April 9, 2009 – Today the gold market seems like it is headed for its third weekly drop based on speculation that unstable dollar backed investments such as stocks could continue increasing in value, yet it seems like many investors are still purchasing physical possession precious metals like the Indian gold coins and American Eagles for safe haven purposes. Although many stock indexes are increasing in value at the moment, we have to remember the long-term inflation that may result from our latest stimulus and bank bailout packages. According to Bloomberg.com, short-term fluctuation with precious metals will be directly related to risk appetite and the strength of the United States Dollar. It’s important to note that the reason why investors purchase Indian gold coins and other safe haven assets is because of inflationary and currency debasement fears, which are still very apparent in our current economy.
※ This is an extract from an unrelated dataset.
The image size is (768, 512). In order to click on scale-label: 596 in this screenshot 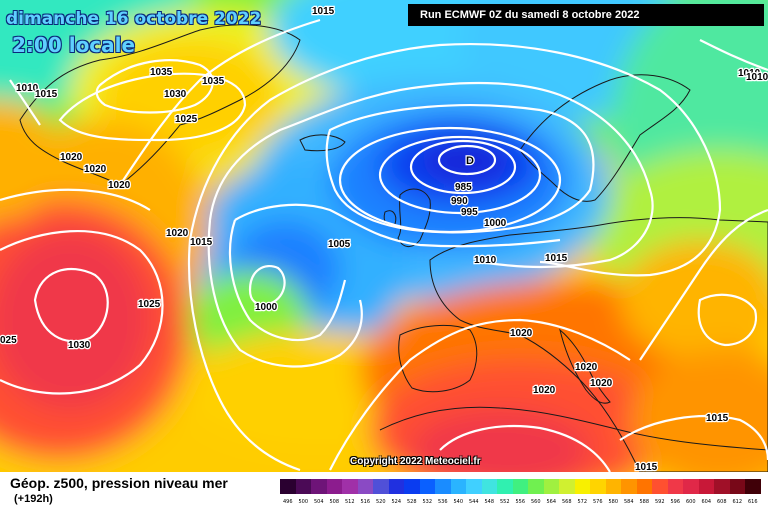, I will do `click(676, 502)`.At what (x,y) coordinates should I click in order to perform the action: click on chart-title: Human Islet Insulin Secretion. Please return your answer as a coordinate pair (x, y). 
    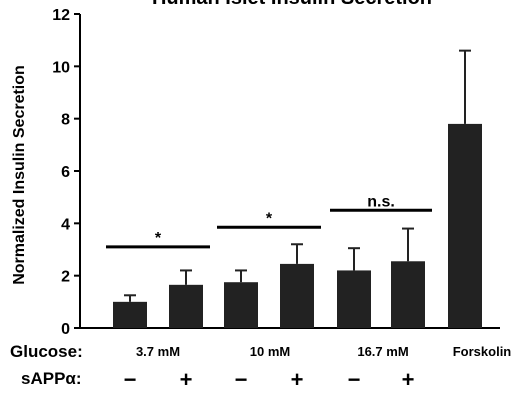
    Looking at the image, I should click on (292, 4).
The gold spot price is making very small gains for the day on the NYMEX, and it is currently trading at around $881.60 per ounce, up $1.60 or .18% for the trading day, down $15.70 or 1.75% in the last 30 trading days and also down $52.40 or 5.61% in the last 365 trading days. The latest market projection by researcher, GSMS says that the spot price will reach a record high this year, possibly surpassing $1100 per ounce. Now may be a good time to purchase physical possessions metals like the Indian gold coins in order to profit if the spot price reaches projected levels.